The restoration of SEA VO2 values at ALT is likely driven by the high polyphenol content of POMx, which is proposed to improve nitric oxide bioavailability. Despite an increase in VO2, no change in exercise performance occurred and therefore this study does not support the use of POMx as an ergogenic supplement.

I wanted to believe!!!

In addition, the current study was limited by a relatively small sample size ( n = 8), which was unavoidable due to the research taking place during a high-performance junior training camp. While previous research has demonstrated a reduction in VO2 during submaximal cycling exercise [18, 21], it is acknowledged that the lack of effect of POMx on submaximal VO2in the current study may have been due to an insufficient number of participants.

You still can believe :wink:

Yes, I’ve seen that study. Two things to consider.

First, there were some positive outcomes of that study if you consider 5min VO2 at altitude. That’s something worth considering!

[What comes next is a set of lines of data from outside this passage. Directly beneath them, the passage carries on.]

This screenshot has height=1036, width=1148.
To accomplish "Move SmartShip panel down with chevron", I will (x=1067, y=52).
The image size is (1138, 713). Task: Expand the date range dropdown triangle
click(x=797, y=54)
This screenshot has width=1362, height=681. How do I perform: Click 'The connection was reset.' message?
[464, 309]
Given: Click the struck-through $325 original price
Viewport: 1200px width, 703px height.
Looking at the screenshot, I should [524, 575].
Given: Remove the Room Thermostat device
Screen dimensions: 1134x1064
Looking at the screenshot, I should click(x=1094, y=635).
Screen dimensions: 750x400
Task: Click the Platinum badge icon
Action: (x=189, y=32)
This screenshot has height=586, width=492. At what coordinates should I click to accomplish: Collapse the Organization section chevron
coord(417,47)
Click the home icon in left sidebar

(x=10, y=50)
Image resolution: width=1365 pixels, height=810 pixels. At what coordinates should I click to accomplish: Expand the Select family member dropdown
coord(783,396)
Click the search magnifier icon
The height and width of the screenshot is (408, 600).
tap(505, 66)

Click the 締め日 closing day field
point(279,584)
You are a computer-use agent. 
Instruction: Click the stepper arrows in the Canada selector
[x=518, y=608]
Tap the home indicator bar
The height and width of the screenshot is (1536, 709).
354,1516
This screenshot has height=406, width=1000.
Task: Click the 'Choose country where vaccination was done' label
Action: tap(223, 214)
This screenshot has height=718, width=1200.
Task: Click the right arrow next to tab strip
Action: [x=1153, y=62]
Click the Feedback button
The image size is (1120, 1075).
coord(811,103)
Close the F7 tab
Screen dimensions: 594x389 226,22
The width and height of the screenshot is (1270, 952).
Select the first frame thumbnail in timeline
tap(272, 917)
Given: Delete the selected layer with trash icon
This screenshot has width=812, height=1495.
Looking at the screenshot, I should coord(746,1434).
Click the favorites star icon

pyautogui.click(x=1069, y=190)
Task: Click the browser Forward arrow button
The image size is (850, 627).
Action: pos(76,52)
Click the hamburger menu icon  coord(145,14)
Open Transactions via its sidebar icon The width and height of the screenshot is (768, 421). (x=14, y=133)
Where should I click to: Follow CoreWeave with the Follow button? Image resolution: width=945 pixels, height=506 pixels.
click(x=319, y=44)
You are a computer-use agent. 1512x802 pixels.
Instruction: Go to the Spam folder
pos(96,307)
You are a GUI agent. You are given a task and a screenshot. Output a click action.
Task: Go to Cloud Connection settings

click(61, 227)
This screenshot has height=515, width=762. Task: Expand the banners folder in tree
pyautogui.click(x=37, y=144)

Second, these were trained individuals taking acute dosages. I’m sure POMx would be quick to recommend chronic dosage! Ha! But there is evidence to support chronic dosage for trained athletes but untrained individuals will benefit from just acute dosage.

Note from that study the interaction with thiol/N-acetylcysteine! There is some nuance to the POMx story, for sure, but in general I would say all three of these studies paint a positive picture regarding POMx.

I got the same thing but have been doing 1/4 tsp (750mg) 2X per day.

Pomegranate Extract Powder

I’ve been taking it at the same time I take their beta alanine.